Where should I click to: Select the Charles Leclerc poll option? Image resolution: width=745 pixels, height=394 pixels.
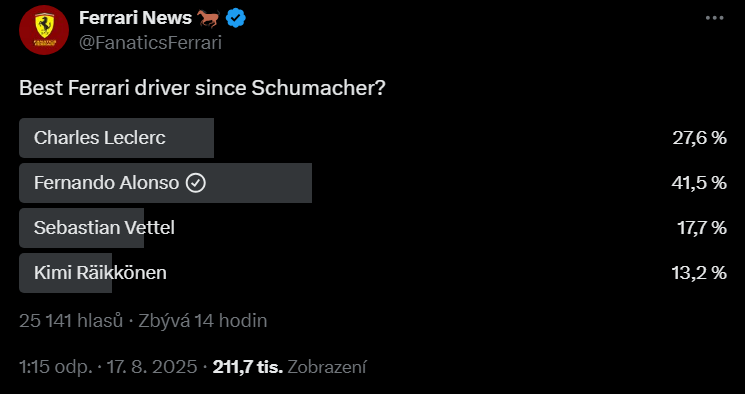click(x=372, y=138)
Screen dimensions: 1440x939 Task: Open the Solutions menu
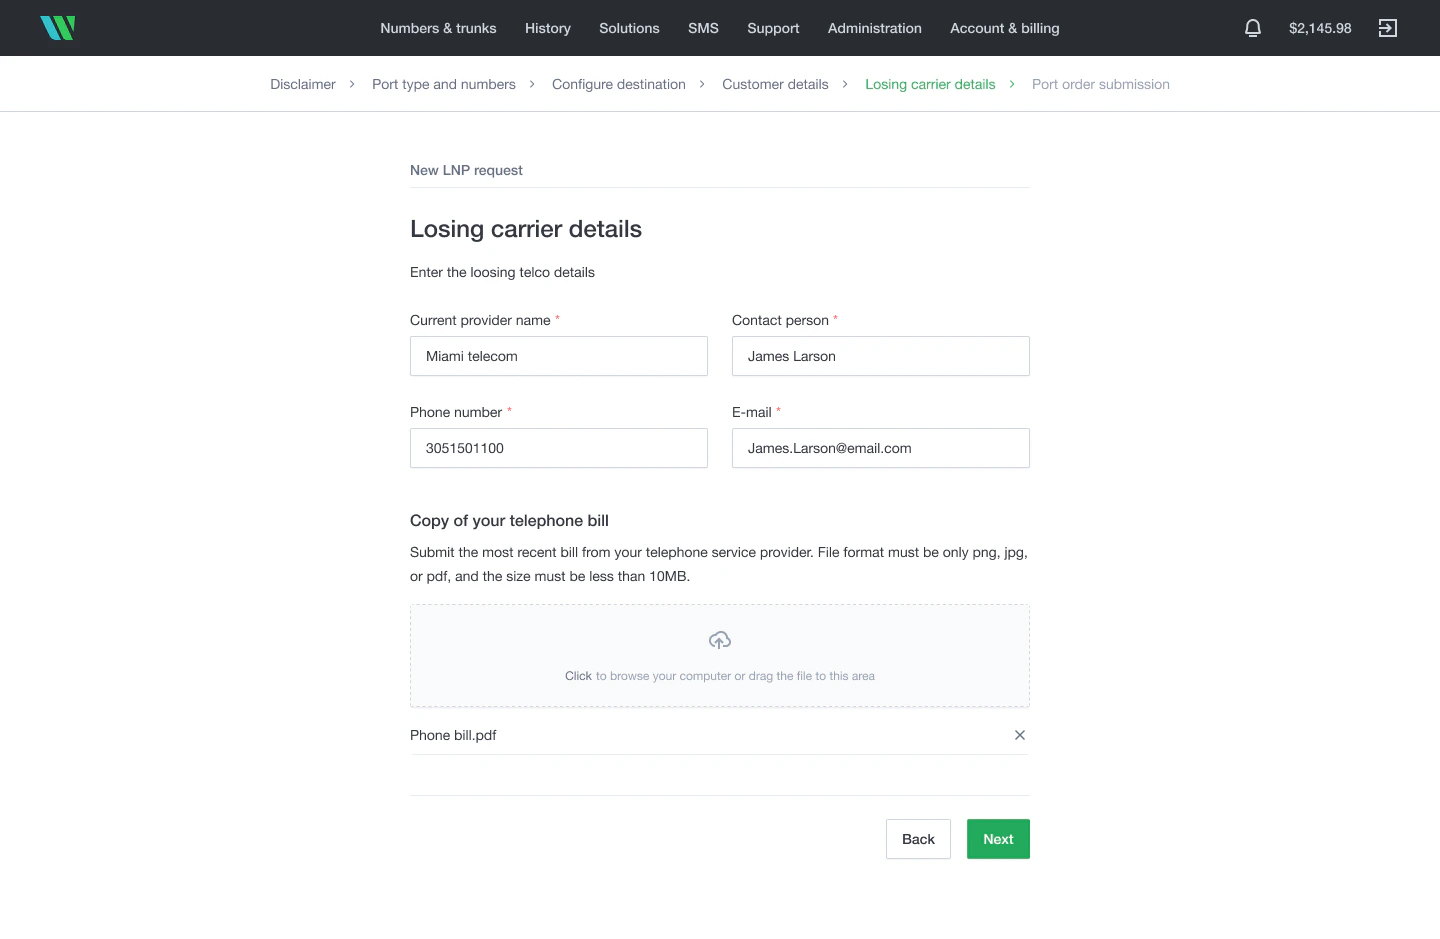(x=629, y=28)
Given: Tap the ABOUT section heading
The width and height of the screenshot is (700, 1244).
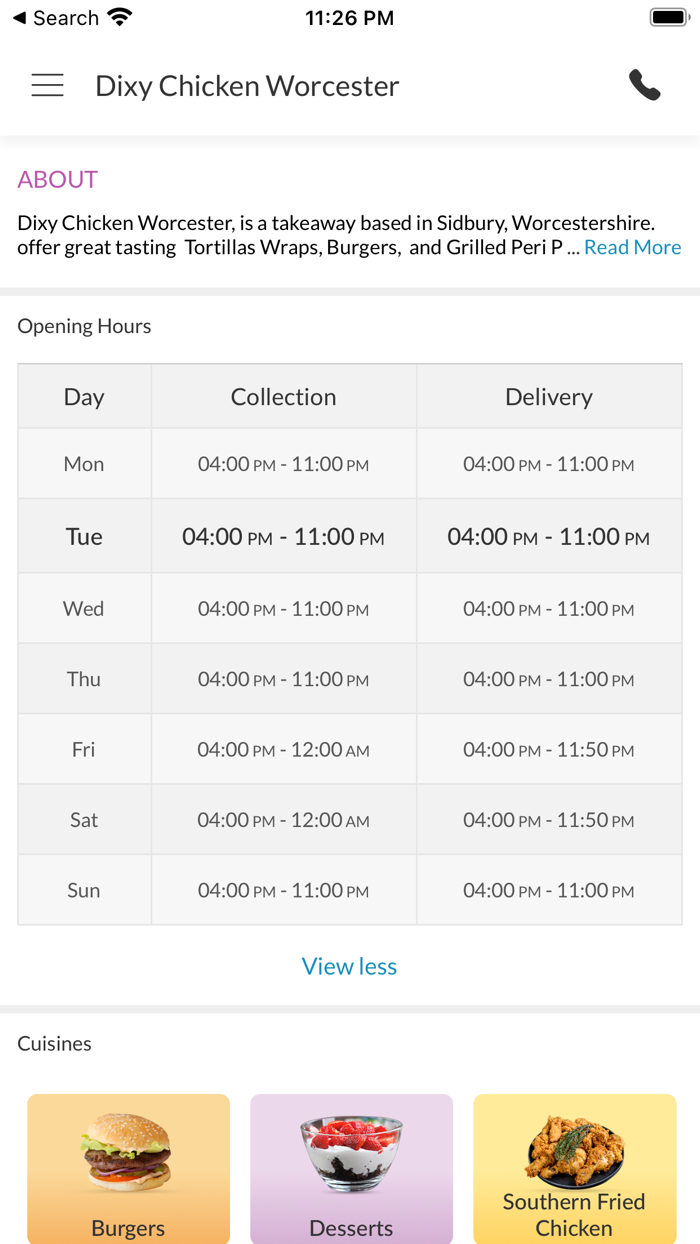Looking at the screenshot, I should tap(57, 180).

* * * * * * *

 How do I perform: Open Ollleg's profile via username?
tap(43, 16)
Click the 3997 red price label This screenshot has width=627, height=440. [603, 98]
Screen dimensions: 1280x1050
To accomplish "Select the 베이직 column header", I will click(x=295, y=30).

* * * * * * *

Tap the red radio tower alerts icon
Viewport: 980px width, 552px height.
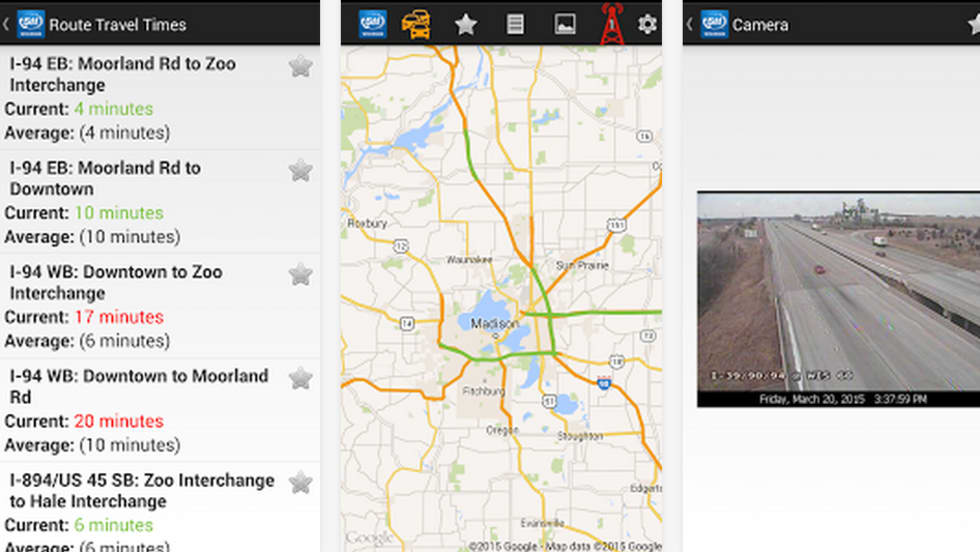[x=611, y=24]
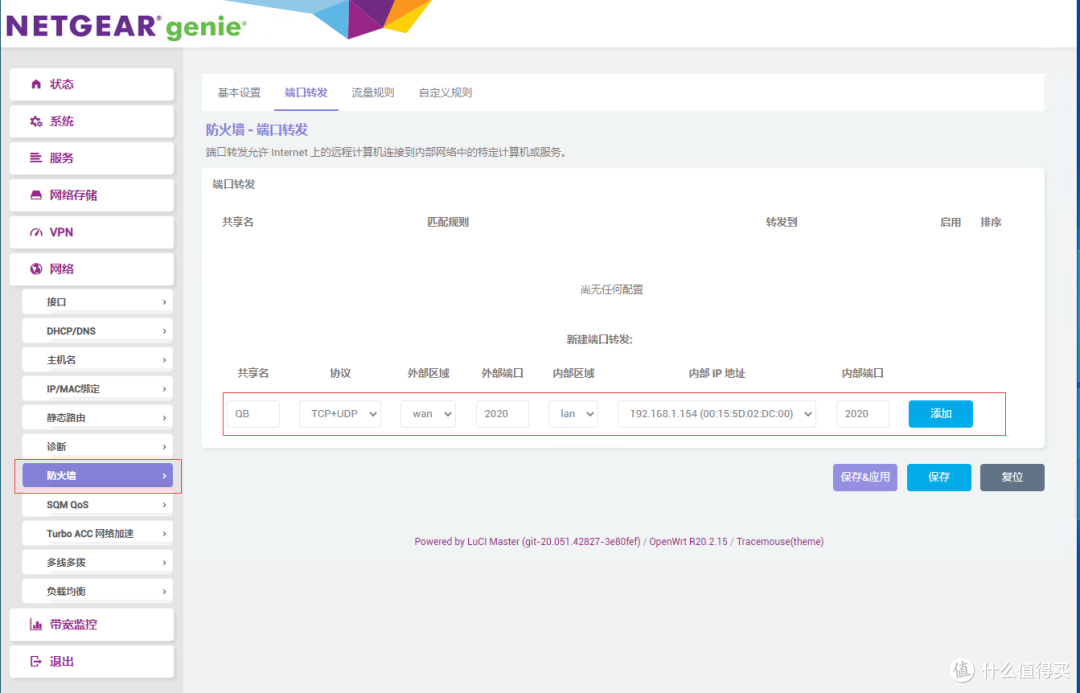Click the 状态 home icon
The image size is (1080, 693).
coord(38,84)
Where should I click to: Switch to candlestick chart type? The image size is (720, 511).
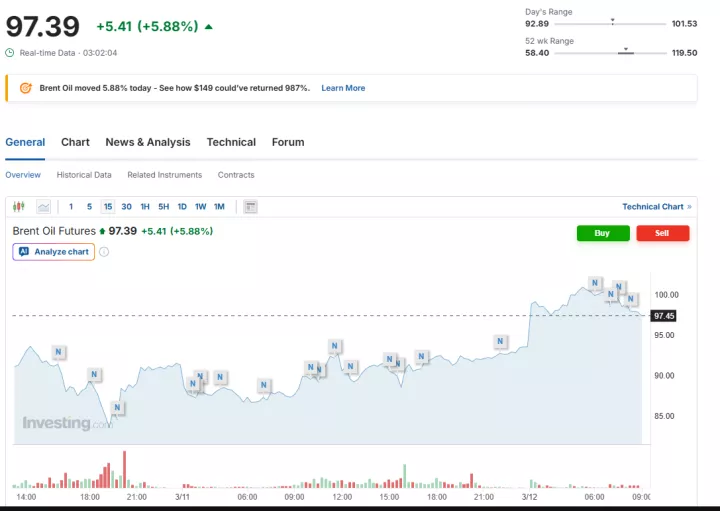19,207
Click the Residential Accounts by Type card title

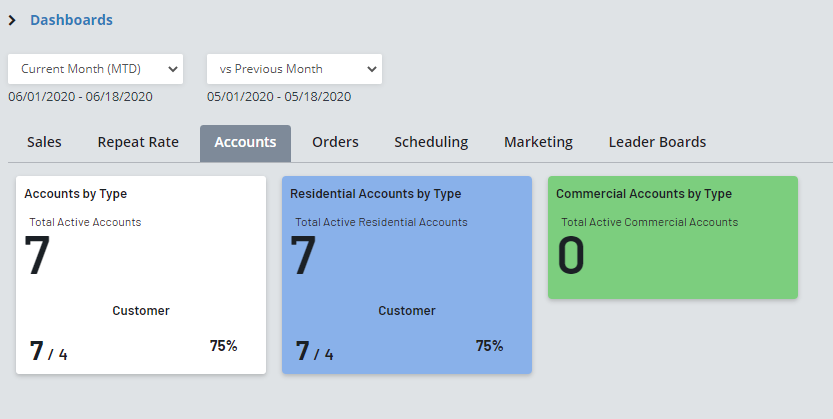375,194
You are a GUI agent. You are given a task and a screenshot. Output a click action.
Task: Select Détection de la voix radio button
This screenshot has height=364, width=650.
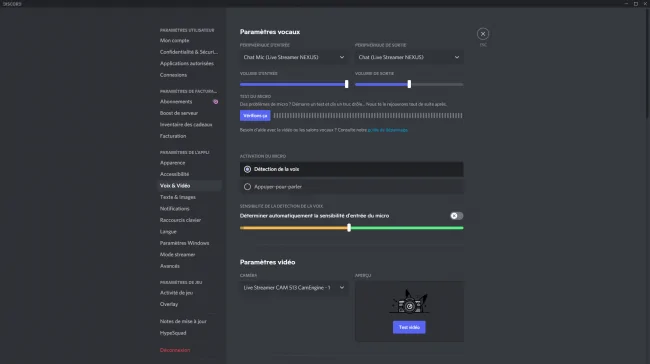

* * * * * * *

Task to complete >>
Copy the lines above between the one holding "Where should I click to: Switch" and the one holding "This screenshot has height=364, width=650.", inclusive. Drop the pictures.

Solution for this problem >>
Where should I click to: Switch to candlestick chart type? The image size is (720, 511).
19,207
Click the Residential Accounts by Type card title

375,194
You are a GUI agent. You are given a task and a screenshot. Output a click action.
Task: Select Détection de la voix radio button
This screenshot has height=364, width=650.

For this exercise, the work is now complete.